**Data entries**

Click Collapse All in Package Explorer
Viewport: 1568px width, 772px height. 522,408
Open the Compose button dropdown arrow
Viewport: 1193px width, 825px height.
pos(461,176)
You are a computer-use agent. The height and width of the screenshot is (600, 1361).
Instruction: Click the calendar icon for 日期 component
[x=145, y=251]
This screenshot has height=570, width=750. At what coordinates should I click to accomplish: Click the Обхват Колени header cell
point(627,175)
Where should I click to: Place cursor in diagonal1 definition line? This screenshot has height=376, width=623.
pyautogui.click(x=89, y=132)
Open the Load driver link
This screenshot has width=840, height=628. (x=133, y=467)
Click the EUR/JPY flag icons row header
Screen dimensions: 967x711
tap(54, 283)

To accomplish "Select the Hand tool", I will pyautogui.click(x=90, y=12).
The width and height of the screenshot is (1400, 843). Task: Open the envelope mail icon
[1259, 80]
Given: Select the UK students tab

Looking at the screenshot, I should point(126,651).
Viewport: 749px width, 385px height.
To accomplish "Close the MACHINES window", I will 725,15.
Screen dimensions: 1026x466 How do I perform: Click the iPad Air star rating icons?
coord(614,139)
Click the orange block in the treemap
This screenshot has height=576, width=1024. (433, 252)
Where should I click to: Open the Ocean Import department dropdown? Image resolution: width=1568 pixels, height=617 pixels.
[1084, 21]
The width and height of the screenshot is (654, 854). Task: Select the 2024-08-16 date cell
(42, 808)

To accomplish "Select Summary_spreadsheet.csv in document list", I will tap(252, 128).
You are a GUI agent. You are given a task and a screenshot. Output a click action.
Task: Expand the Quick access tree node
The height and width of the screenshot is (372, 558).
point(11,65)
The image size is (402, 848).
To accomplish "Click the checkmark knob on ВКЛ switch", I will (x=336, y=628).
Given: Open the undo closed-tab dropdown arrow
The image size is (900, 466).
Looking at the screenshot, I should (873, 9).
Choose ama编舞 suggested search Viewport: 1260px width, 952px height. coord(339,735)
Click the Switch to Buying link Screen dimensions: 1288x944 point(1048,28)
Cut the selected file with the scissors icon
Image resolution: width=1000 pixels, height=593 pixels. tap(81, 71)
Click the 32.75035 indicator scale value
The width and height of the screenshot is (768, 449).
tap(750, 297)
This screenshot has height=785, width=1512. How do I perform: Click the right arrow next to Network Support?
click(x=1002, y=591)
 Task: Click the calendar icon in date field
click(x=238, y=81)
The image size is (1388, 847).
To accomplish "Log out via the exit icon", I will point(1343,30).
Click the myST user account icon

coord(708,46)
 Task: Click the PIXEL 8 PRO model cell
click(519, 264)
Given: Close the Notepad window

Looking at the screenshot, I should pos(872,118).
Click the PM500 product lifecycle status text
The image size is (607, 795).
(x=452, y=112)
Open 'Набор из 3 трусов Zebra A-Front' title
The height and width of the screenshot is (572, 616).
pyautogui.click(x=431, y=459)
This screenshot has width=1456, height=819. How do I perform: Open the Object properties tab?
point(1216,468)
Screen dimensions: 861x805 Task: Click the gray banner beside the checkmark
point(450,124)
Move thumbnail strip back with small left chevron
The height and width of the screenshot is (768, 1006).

**INSTRUCTION**
Rewrite the rows above, swapping every "Screen dimensions" for "Display size" and leaving everything else unchanged.

**ANSWER FOR THE TASK**
Click Collapse All in Package Explorer
Viewport: 1568px width, 772px height. 522,408
Open the Compose button dropdown arrow
Viewport: 1193px width, 825px height.
pos(461,176)
You are a computer-use agent. The height and width of the screenshot is (600, 1361).
Instruction: Click the calendar icon for 日期 component
[x=145, y=251]
This screenshot has height=570, width=750. At what coordinates should I click to accomplish: Click the Обхват Колени header cell
point(627,175)
Where should I click to: Place cursor in diagonal1 definition line? This screenshot has height=376, width=623.
pyautogui.click(x=89, y=132)
Open the Load driver link
This screenshot has width=840, height=628. (x=133, y=467)
Click the EUR/JPY flag icons row header
Display size: 967x711
tap(54, 283)

To accomplish "Select the Hand tool", I will pyautogui.click(x=90, y=12).
The width and height of the screenshot is (1400, 843). Task: Open the envelope mail icon
[1259, 80]
Given: Select the UK students tab

Looking at the screenshot, I should point(126,651).
Viewport: 749px width, 385px height.
To accomplish "Close the MACHINES window", I will 725,15.
Display size: 1026x466 How do I perform: Click the iPad Air star rating icons?
coord(614,139)
Click the orange block in the treemap
This screenshot has height=576, width=1024. (433, 252)
Where should I click to: Open the Ocean Import department dropdown? Image resolution: width=1568 pixels, height=617 pixels.
[1084, 21]
The width and height of the screenshot is (654, 854). Task: Select the 2024-08-16 date cell
(42, 808)

To accomplish "Select Summary_spreadsheet.csv in document list", I will tap(252, 128).
You are a GUI agent. You are given a task and a screenshot. Output a click action.
Task: Expand the Quick access tree node
The height and width of the screenshot is (372, 558).
point(11,65)
The image size is (402, 848).
To accomplish "Click the checkmark knob on ВКЛ switch", I will (x=336, y=628).
Given: Open the undo closed-tab dropdown arrow
The image size is (900, 466).
Looking at the screenshot, I should (873, 9).
Choose ama编舞 suggested search Viewport: 1260px width, 952px height. coord(339,735)
Click the Switch to Buying link Display size: 1288x944 point(1048,28)
Cut the selected file with the scissors icon
Image resolution: width=1000 pixels, height=593 pixels. tap(81, 71)
Click the 32.75035 indicator scale value
The width and height of the screenshot is (768, 449).
tap(750, 297)
This screenshot has height=785, width=1512. How do I perform: Click the right arrow next to Network Support?
click(x=1002, y=591)
 Task: Click the calendar icon in date field
click(x=238, y=81)
The image size is (1388, 847).
To accomplish "Log out via the exit icon", I will point(1343,30).
Click the myST user account icon

coord(708,46)
 Task: Click the PIXEL 8 PRO model cell
click(519, 264)
Given: Close the Notepad window

Looking at the screenshot, I should pos(872,118).
Click the PM500 product lifecycle status text
The image size is (607, 795).
(x=452, y=112)
Open 'Набор из 3 трусов Zebra A-Front' title
The height and width of the screenshot is (572, 616).
pyautogui.click(x=431, y=459)
This screenshot has width=1456, height=819. How do I perform: Open the Object properties tab?
point(1216,468)
Display size: 861x805 Task: Click the gray banner beside the checkmark
point(450,124)
Move thumbnail strip back with small left chevron
The height and width of the screenshot is (768, 1006).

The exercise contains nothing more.